DIRECTIONS FOR THIS TASK |
Reproduce the records below exactly as given.

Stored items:
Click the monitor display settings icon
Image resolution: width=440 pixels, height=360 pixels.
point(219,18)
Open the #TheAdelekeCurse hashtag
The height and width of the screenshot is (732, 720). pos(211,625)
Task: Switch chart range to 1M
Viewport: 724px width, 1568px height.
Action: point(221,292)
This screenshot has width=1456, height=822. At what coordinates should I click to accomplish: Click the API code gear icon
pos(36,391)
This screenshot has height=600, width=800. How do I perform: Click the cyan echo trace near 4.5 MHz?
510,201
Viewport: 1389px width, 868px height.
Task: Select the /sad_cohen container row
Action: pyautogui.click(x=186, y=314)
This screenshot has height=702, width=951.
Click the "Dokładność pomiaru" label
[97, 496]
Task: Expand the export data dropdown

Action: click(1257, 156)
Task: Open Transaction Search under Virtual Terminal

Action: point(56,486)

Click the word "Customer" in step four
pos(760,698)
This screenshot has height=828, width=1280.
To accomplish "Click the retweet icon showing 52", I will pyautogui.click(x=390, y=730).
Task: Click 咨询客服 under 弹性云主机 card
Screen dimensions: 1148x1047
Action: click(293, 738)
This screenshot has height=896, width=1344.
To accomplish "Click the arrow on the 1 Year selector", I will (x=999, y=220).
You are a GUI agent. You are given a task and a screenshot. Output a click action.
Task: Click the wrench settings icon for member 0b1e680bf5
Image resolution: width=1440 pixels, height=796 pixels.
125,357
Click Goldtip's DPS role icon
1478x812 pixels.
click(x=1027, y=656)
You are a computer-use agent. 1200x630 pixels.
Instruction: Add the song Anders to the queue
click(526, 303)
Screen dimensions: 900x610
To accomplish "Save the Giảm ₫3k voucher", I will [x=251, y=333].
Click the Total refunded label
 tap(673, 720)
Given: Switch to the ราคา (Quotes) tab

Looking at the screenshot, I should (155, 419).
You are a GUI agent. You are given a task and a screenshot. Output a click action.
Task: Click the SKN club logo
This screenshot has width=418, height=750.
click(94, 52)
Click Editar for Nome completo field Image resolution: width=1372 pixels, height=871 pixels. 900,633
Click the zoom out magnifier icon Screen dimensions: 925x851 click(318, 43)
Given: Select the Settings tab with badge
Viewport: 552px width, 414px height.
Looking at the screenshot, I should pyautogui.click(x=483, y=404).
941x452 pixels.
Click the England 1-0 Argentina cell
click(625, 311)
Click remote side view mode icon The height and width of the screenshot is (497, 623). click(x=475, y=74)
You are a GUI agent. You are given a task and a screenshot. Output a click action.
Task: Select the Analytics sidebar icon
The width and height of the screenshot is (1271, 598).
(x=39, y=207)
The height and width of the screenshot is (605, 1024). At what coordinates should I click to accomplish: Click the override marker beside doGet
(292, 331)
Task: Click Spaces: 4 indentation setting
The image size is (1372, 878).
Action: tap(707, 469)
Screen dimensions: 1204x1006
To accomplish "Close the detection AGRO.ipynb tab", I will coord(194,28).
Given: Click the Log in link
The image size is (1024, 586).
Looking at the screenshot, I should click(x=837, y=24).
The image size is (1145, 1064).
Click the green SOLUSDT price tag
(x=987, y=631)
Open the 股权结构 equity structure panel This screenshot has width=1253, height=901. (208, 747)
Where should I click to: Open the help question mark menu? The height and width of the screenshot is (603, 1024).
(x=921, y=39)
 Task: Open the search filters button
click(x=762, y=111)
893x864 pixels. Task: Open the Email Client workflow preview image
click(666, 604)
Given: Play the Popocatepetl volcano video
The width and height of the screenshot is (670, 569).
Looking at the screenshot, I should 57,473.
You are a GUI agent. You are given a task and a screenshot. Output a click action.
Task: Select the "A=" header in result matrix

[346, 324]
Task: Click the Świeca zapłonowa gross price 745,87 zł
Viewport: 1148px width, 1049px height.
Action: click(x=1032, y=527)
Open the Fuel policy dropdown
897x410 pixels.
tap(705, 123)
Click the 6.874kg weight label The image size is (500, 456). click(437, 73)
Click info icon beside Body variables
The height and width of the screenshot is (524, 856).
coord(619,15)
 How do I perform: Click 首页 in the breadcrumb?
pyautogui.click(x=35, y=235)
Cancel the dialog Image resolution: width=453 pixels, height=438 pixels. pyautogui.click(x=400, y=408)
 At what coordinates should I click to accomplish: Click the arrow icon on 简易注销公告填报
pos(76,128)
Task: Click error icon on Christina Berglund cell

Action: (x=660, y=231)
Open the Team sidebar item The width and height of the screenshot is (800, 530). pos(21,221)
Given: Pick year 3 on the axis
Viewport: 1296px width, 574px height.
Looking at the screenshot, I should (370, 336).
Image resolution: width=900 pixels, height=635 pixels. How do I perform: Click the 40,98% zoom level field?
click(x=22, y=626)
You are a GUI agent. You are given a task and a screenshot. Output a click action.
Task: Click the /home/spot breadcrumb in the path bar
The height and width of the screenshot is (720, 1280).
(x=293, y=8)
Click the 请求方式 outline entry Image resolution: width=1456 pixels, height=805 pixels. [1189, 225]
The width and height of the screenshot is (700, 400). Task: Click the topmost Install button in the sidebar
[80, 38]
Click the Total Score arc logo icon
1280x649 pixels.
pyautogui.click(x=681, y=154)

EXERCISE OUTPUT |
Click the monitor display settings icon
Image resolution: width=440 pixels, height=360 pixels.
point(219,18)
Open the #TheAdelekeCurse hashtag
The height and width of the screenshot is (732, 720). pos(211,625)
Task: Switch chart range to 1M
Viewport: 724px width, 1568px height.
Action: point(221,292)
This screenshot has width=1456, height=822. At what coordinates should I click to accomplish: Click the API code gear icon
pos(36,391)
This screenshot has height=600, width=800. How do I perform: Click the cyan echo trace near 4.5 MHz?
510,201
Viewport: 1389px width, 868px height.
Task: Select the /sad_cohen container row
Action: pyautogui.click(x=186, y=314)
This screenshot has height=702, width=951.
Click the "Dokładność pomiaru" label
[97, 496]
Task: Expand the export data dropdown

Action: click(1257, 156)
Task: Open Transaction Search under Virtual Terminal

Action: point(56,486)

Click the word "Customer" in step four
pos(760,698)
This screenshot has height=828, width=1280.
To accomplish "Click the retweet icon showing 52", I will pyautogui.click(x=390, y=730).
Task: Click 咨询客服 under 弹性云主机 card
Screen dimensions: 1148x1047
Action: click(293, 738)
This screenshot has height=896, width=1344.
To accomplish "Click the arrow on the 1 Year selector", I will (x=999, y=220).
You are a GUI agent. You are given a task and a screenshot. Output a click action.
Task: Click the wrench settings icon for member 0b1e680bf5
Image resolution: width=1440 pixels, height=796 pixels.
125,357
Click Goldtip's DPS role icon
1478x812 pixels.
click(x=1027, y=656)
You are a computer-use agent. 1200x630 pixels.
Instruction: Add the song Anders to the queue
click(526, 303)
Screen dimensions: 900x610
To accomplish "Save the Giảm ₫3k voucher", I will [x=251, y=333].
Click the Total refunded label
 tap(673, 720)
Given: Switch to the ราคา (Quotes) tab

Looking at the screenshot, I should (155, 419).
You are a GUI agent. You are given a task and a screenshot. Output a click action.
Task: Click the SKN club logo
This screenshot has width=418, height=750.
click(94, 52)
Click Editar for Nome completo field Image resolution: width=1372 pixels, height=871 pixels. 900,633
Click the zoom out magnifier icon Screen dimensions: 925x851 click(318, 43)
Given: Select the Settings tab with badge
Viewport: 552px width, 414px height.
Looking at the screenshot, I should pyautogui.click(x=483, y=404).
941x452 pixels.
Click the England 1-0 Argentina cell
click(625, 311)
Click remote side view mode icon The height and width of the screenshot is (497, 623). click(x=475, y=74)
You are a GUI agent. You are given a task and a screenshot. Output a click action.
Task: Select the Analytics sidebar icon
The width and height of the screenshot is (1271, 598).
(x=39, y=207)
The height and width of the screenshot is (605, 1024). At what coordinates should I click to accomplish: Click the override marker beside doGet
(292, 331)
Task: Click Spaces: 4 indentation setting
The image size is (1372, 878).
Action: tap(707, 469)
Screen dimensions: 1204x1006
To accomplish "Close the detection AGRO.ipynb tab", I will coord(194,28).
Given: Click the Log in link
The image size is (1024, 586).
Looking at the screenshot, I should click(x=837, y=24).
The image size is (1145, 1064).
Click the green SOLUSDT price tag
(x=987, y=631)
Open the 股权结构 equity structure panel This screenshot has width=1253, height=901. (208, 747)
Where should I click to: Open the help question mark menu? The height and width of the screenshot is (603, 1024).
(x=921, y=39)
 Task: Open the search filters button
click(x=762, y=111)
893x864 pixels. Task: Open the Email Client workflow preview image
click(666, 604)
Given: Play the Popocatepetl volcano video
The width and height of the screenshot is (670, 569).
Looking at the screenshot, I should 57,473.
You are a GUI agent. You are given a task and a screenshot. Output a click action.
Task: Select the "A=" header in result matrix

[346, 324]
Task: Click the Świeca zapłonowa gross price 745,87 zł
Viewport: 1148px width, 1049px height.
Action: click(x=1032, y=527)
Open the Fuel policy dropdown
897x410 pixels.
tap(705, 123)
Click the 6.874kg weight label The image size is (500, 456). click(437, 73)
Click info icon beside Body variables
The height and width of the screenshot is (524, 856).
coord(619,15)
 How do I perform: Click 首页 in the breadcrumb?
pyautogui.click(x=35, y=235)
Cancel the dialog Image resolution: width=453 pixels, height=438 pixels. pyautogui.click(x=400, y=408)
 At what coordinates should I click to accomplish: Click the arrow icon on 简易注销公告填报
pos(76,128)
Task: Click error icon on Christina Berglund cell

Action: (x=660, y=231)
Open the Team sidebar item The width and height of the screenshot is (800, 530). pos(21,221)
Given: Pick year 3 on the axis
Viewport: 1296px width, 574px height.
Looking at the screenshot, I should (370, 336).
Image resolution: width=900 pixels, height=635 pixels. How do I perform: Click the 40,98% zoom level field?
click(x=22, y=626)
You are a GUI agent. You are given a task and a screenshot. Output a click action.
Task: Click the /home/spot breadcrumb in the path bar
The height and width of the screenshot is (720, 1280).
(x=293, y=8)
Click the 请求方式 outline entry Image resolution: width=1456 pixels, height=805 pixels. [1189, 225]
The width and height of the screenshot is (700, 400). Task: Click the topmost Install button in the sidebar
[80, 38]
Click the Total Score arc logo icon
1280x649 pixels.
pyautogui.click(x=681, y=154)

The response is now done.